Las noticias que acompañan a las fotos en los periódicos pierden su valor, puesto que los lectores prefieren observar una foto con su respectivo pie de foto antes que leerse una noticia de cinco o seis párrafos en la que me va a describir la imagen. Lo audiovisual está ganando a lo lírico, el gran trabajo y esfuerzo que supone desarrollar y escribir adecuadamente una noticia está siendo desplazado por el trabajo de una cámara de fotos en la que una persona determinada (sin la necesidad de ser periodista) pulsa un botón y automáticamente obtiene la respuesta. Es triste, pero es la realidad.
¿Qué importa más, la imagen de Zapatero y Obama dándose la mano o un texto de cómo transcurrió el acto? Los políticos con el día a día nos están dando la respuesta, por lo que ellos, sólo ellos, nos pueden explicar por qué se preocupan más por cosas tan absurdas como el pose o el color de la corbata, cuando hay personas que luchan cada día en la calle para obtener un solo euro y las cuales serían felices con el dinero que cuesta el traje de Esperanza Aguirre, por ejemplo. ¿Por qué no despreocuparse de la imagen personal y preocuparse del pueblo?
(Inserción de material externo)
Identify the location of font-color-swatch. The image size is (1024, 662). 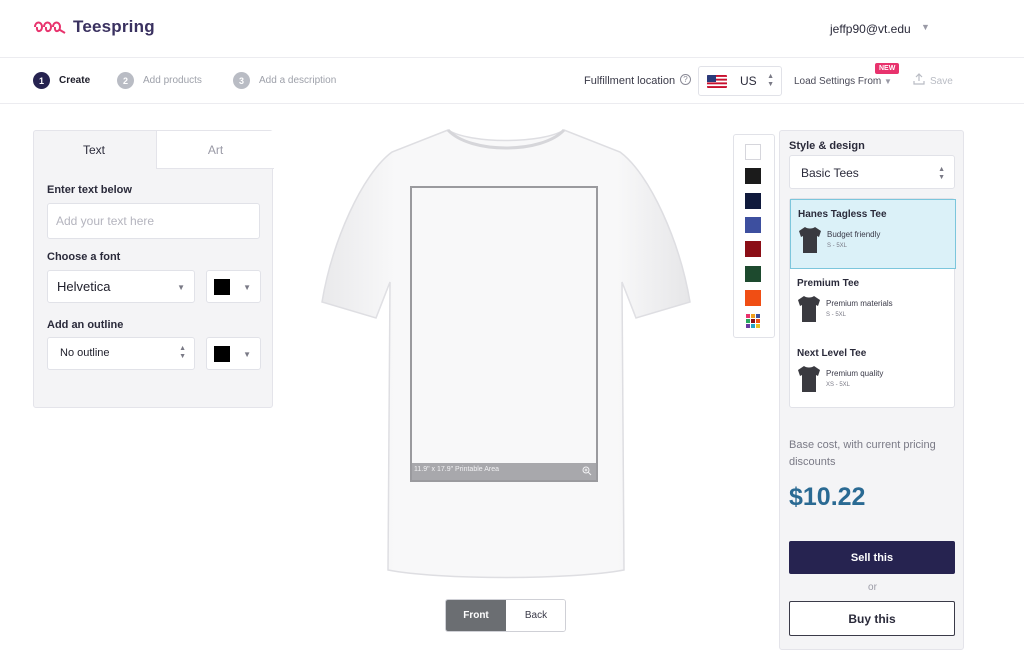
(222, 287).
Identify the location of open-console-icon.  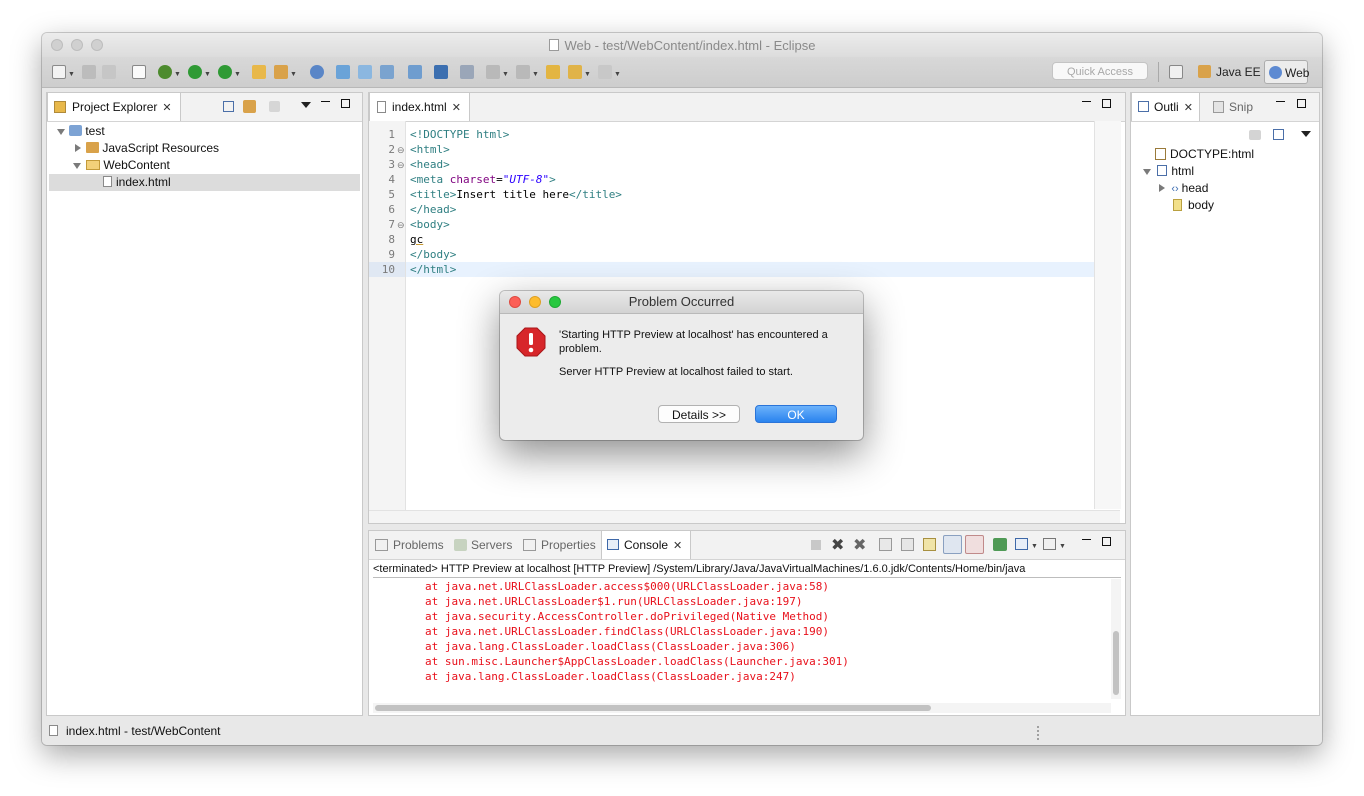
(1050, 544).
Es una gran pregunta, sin duda.
Y ojalá todos los problemas fueran de imagen, pero también estos presumidos políticos intentan muñir a sus ciudadanos dando a conocer los hechos que ellos quieren que se conozcan, y nos los reales y verídicos. Como destaca Cebrián, presidente del grupo PRISA, en su artículo, los políticos se han encargado de fomentar la repulsa hacia la nueva Televisión Digital Terrestre (TDT). Ellos no han explicando nada a cerca de la Ley de Comunicación Audiovisual o las ventajas y desventajas de la televisión digital. Simplemente han “dado bombo” y han hecho comercial un servicio calificado como necesario.
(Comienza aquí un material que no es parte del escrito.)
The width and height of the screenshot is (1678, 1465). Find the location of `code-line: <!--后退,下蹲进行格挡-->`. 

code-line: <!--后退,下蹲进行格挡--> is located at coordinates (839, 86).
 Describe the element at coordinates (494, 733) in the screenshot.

Adquirir una nueva televisión ha sido la meta de muchas familias en los pasados meses, pero la desinformación de éstas era enorme. ¿A quién podemos consultar en estos casos? Miles de preguntas carecen de respuesta hoy en día, donde los políticos se están convirtiendo en sensacionalistas, y por lo tanto, los diarios se interesarán por aquello que de verdad cause un efecto, y no por la novedad, por el hecho informativo.
Una posición idealista sería decir que las nuevas generaciones de periodistas debemos y podemos cambiar esta situación, pero no. Algo tiene que cambiar desde arriba, desde las llamadas élites del país.